Every November, our nation recognizes Native American Heritage Month. This is the ideal time to celebrate the rich culture of Native American people and highlight the Office of Juvenile Justice and Delinquency Prevention’s efforts to better serve tribal youth. I'm Chyrl Jones, the Acting Administrator of the office known as OJJDP.
From funding to reduce substance use to efforts to engage tribal communities, OJJDP is dedicated to partnering with tribes to improve outcomes for tribal youth.
Our Tribal Youth Program supports a wide range of prevention, intervention, and treatment efforts to benefit young people. In 2020, the program provided more than $3 million in funding to eight tribes. In 2021, we anticipate expanding this program to support up to 14 geographically diverse tribes with $7.1 million in funding.
To keep tribal children safe, OJJDP invested more than $14 million in 2020 to expand American Indian and Alaska Native children’s advocacy centers. This funding will improve the investigation of child abuse cases and enhance services for victims.

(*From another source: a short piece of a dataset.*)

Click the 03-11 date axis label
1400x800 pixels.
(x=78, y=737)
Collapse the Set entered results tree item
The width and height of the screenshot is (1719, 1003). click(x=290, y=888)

OJJDP is also proud to support tribal juvenile healing to wellness courts. These unique courts help tribes respond to youth alcohol and substance use. We anticipate more than doubling our support for these courts in 2021—to $4.4 million.
Beyond funding vital programs, OJJDP is also focused on listening. In June 2020, we conducted a tribal consultation via a webinar with 288 tribal representatives. We wanted to know how our Office can better assist tribes with youth and juvenile programming. During the consultation—and in all of our work with tribes—OJJDP is focused on gathering information directly from tribes on how to best support them.
We released OJJDP's response to the tribal consultation in July of this year. This full report detailing action items is available on our website at https://ojjdp.ojp.gov.
Based on the feedback, tribal solicitations will now include specific language that recognizes tribal best practices, Indigenous practices, and traditional healing methods as strategies to prevent and respond to juvenile delinquency.
To continue the dialogue with Native communities, OJJDP anticipates hosting its second tribal consultation in June 2022 and will incorporate a listening session into the Tribal Youth Conference in 2023. We also intend to include planning grants in our 2022 solicitations to help tribes implement youth programming and juvenile justice system improvements.
Lastly, our Office offers robust training and technical assistance for tribes. The OJJDP Tribal Youth Resource Center provides tribes with remote consultations, site visits, peer-to-peer dialogue, and training. The center is in the process of completely overhauling its website. We plan to launch the new site at the end of November. It will include new resources, as well as an updated tribal grantee portal. Visit www.tribalyouthprogram.org to learn more.
As we celebrate the vibrant cultures and rich traditions of Native Americans this November, OJJDP remains committed to partnering with tribes to build strong communities where tribal youth can thrive. By working together, we can ensure that the descendants of the first Americans have an equal opportunity to pursue their dreams.